## WHAT TO WORK ON
What you return should match every entry, character for character.

————

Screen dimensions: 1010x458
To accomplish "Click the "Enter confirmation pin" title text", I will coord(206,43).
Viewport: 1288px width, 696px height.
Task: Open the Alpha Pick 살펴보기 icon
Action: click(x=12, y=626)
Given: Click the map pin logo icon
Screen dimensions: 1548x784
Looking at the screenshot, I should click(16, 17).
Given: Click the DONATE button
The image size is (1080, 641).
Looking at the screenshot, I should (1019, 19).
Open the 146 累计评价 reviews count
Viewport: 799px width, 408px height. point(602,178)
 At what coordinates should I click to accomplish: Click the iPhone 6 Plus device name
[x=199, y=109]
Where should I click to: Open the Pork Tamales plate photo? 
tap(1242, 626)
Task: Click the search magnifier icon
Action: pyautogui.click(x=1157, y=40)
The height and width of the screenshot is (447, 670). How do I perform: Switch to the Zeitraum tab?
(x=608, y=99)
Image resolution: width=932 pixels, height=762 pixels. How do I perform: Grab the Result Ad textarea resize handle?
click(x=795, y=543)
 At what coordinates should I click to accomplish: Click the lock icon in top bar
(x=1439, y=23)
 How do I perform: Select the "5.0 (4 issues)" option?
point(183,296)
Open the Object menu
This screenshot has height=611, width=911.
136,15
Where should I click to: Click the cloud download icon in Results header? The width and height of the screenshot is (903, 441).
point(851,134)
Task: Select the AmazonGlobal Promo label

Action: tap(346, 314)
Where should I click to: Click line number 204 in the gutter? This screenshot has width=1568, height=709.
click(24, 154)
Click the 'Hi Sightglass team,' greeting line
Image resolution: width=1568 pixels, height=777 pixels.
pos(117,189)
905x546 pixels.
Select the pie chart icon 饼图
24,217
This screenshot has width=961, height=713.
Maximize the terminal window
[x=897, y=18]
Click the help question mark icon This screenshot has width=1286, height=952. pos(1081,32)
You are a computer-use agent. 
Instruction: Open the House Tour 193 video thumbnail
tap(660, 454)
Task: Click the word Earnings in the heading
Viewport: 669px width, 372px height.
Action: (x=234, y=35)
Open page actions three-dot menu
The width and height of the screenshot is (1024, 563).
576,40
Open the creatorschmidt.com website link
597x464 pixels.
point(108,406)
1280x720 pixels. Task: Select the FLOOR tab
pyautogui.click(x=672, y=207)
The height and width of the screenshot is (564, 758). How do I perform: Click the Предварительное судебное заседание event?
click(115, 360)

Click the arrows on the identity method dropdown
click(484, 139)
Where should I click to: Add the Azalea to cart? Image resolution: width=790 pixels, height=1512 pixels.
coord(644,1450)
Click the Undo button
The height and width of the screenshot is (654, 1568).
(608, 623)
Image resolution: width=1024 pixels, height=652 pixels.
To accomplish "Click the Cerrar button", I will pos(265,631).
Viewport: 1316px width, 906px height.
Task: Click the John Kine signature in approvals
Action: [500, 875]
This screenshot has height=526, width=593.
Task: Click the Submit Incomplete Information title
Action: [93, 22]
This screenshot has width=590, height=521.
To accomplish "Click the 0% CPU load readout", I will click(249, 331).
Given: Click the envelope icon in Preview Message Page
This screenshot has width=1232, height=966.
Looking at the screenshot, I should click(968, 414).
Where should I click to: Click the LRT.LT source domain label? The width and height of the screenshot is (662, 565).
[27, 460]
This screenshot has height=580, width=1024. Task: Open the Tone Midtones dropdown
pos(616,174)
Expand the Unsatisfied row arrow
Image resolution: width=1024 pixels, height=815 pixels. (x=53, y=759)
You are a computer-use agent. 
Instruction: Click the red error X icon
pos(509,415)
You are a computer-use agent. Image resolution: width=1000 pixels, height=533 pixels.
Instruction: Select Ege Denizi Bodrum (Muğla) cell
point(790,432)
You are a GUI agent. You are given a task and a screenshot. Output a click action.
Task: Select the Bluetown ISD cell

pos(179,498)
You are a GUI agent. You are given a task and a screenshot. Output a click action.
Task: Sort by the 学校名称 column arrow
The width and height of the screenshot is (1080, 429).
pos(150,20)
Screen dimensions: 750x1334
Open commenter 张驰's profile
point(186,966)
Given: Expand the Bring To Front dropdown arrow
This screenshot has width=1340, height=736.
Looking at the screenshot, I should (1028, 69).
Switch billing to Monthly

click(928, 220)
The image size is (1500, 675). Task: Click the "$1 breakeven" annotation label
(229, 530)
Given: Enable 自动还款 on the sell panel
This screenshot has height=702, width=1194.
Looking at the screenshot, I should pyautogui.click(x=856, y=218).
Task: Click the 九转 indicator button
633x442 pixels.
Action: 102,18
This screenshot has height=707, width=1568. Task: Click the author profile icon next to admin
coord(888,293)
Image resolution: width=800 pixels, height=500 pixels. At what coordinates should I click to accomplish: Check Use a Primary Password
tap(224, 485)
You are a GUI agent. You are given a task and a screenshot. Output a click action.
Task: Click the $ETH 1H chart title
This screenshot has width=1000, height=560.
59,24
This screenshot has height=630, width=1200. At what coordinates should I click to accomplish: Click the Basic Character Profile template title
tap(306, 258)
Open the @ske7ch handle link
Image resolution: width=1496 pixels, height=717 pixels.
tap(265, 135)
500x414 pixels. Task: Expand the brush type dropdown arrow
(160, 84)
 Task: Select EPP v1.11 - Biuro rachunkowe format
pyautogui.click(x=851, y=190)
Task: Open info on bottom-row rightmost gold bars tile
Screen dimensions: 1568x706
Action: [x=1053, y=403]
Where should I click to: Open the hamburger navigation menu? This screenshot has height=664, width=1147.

————

## OUTPUT OF THE EXERCISE
Screen dimensions: 1010x458
To accomplish "Click the "Enter confirmation pin" title text", I will coord(206,43).
Viewport: 1288px width, 696px height.
Task: Open the Alpha Pick 살펴보기 icon
Action: click(x=12, y=626)
Given: Click the map pin logo icon
Screen dimensions: 1548x784
Looking at the screenshot, I should click(16, 17).
Given: Click the DONATE button
The image size is (1080, 641).
Looking at the screenshot, I should (1019, 19).
Open the 146 累计评价 reviews count
Viewport: 799px width, 408px height. point(602,178)
 At what coordinates should I click to accomplish: Click the iPhone 6 Plus device name
[x=199, y=109]
Where should I click to: Open the Pork Tamales plate photo? 
tap(1242, 626)
Task: Click the search magnifier icon
Action: pyautogui.click(x=1157, y=40)
The height and width of the screenshot is (447, 670). How do I perform: Switch to the Zeitraum tab?
(x=608, y=99)
Image resolution: width=932 pixels, height=762 pixels. How do I perform: Grab the Result Ad textarea resize handle?
click(x=795, y=543)
 At what coordinates should I click to accomplish: Click the lock icon in top bar
(x=1439, y=23)
 How do I perform: Select the "5.0 (4 issues)" option?
point(183,296)
Open the Object menu
This screenshot has height=611, width=911.
136,15
Where should I click to: Click the cloud download icon in Results header? The width and height of the screenshot is (903, 441).
point(851,134)
Task: Select the AmazonGlobal Promo label

Action: tap(346, 314)
Where should I click to: Click line number 204 in the gutter? This screenshot has width=1568, height=709.
click(24, 154)
Click the 'Hi Sightglass team,' greeting line
Image resolution: width=1568 pixels, height=777 pixels.
pos(117,189)
905x546 pixels.
Select the pie chart icon 饼图
24,217
This screenshot has width=961, height=713.
Maximize the terminal window
[x=897, y=18]
Click the help question mark icon This screenshot has width=1286, height=952. pos(1081,32)
You are a computer-use agent. 
Instruction: Open the House Tour 193 video thumbnail
tap(660, 454)
Task: Click the word Earnings in the heading
Viewport: 669px width, 372px height.
Action: (x=234, y=35)
Open page actions three-dot menu
The width and height of the screenshot is (1024, 563).
576,40
Open the creatorschmidt.com website link
597x464 pixels.
point(108,406)
1280x720 pixels. Task: Select the FLOOR tab
pyautogui.click(x=672, y=207)
The height and width of the screenshot is (564, 758). How do I perform: Click the Предварительное судебное заседание event?
click(115, 360)

Click the arrows on the identity method dropdown
click(484, 139)
Where should I click to: Add the Azalea to cart? Image resolution: width=790 pixels, height=1512 pixels.
coord(644,1450)
Click the Undo button
The height and width of the screenshot is (654, 1568).
(608, 623)
Image resolution: width=1024 pixels, height=652 pixels.
To accomplish "Click the Cerrar button", I will pos(265,631).
Viewport: 1316px width, 906px height.
Task: Click the John Kine signature in approvals
Action: [500, 875]
This screenshot has height=526, width=593.
Task: Click the Submit Incomplete Information title
Action: [93, 22]
This screenshot has width=590, height=521.
To accomplish "Click the 0% CPU load readout", I will click(249, 331).
Given: Click the envelope icon in Preview Message Page
This screenshot has width=1232, height=966.
Looking at the screenshot, I should click(968, 414).
Where should I click to: Click the LRT.LT source domain label? The width and height of the screenshot is (662, 565).
[27, 460]
This screenshot has height=580, width=1024. Task: Open the Tone Midtones dropdown
pos(616,174)
Expand the Unsatisfied row arrow
Image resolution: width=1024 pixels, height=815 pixels. (x=53, y=759)
You are a computer-use agent. 
Instruction: Click the red error X icon
pos(509,415)
You are a computer-use agent. Image resolution: width=1000 pixels, height=533 pixels.
Instruction: Select Ege Denizi Bodrum (Muğla) cell
point(790,432)
You are a GUI agent. You are given a task and a screenshot. Output a click action.
Task: Select the Bluetown ISD cell

pos(179,498)
You are a GUI agent. You are given a task and a screenshot. Output a click action.
Task: Sort by the 学校名称 column arrow
The width and height of the screenshot is (1080, 429).
pos(150,20)
Screen dimensions: 750x1334
Open commenter 张驰's profile
point(186,966)
Given: Expand the Bring To Front dropdown arrow
This screenshot has width=1340, height=736.
Looking at the screenshot, I should (1028, 69).
Switch billing to Monthly

click(928, 220)
The image size is (1500, 675). Task: Click the "$1 breakeven" annotation label
(229, 530)
Given: Enable 自动还款 on the sell panel
This screenshot has height=702, width=1194.
Looking at the screenshot, I should pyautogui.click(x=856, y=218).
Task: Click the 九转 indicator button
633x442 pixels.
Action: 102,18
This screenshot has height=707, width=1568. Task: Click the author profile icon next to admin
coord(888,293)
Image resolution: width=800 pixels, height=500 pixels. At what coordinates should I click to accomplish: Check Use a Primary Password
tap(224, 485)
You are a GUI agent. You are given a task and a screenshot. Output a click action.
Task: Click the $ETH 1H chart title
This screenshot has width=1000, height=560.
59,24
This screenshot has height=630, width=1200. At what coordinates should I click to accomplish: Click the Basic Character Profile template title
tap(306, 258)
Open the @ske7ch handle link
Image resolution: width=1496 pixels, height=717 pixels.
tap(265, 135)
500x414 pixels. Task: Expand the brush type dropdown arrow
(160, 84)
 Task: Select EPP v1.11 - Biuro rachunkowe format
pyautogui.click(x=851, y=190)
Task: Open info on bottom-row rightmost gold bars tile
Screen dimensions: 1568x706
Action: [x=1053, y=403]
Where should I click to: Open the hamburger navigation menu? This screenshot has height=664, width=1147.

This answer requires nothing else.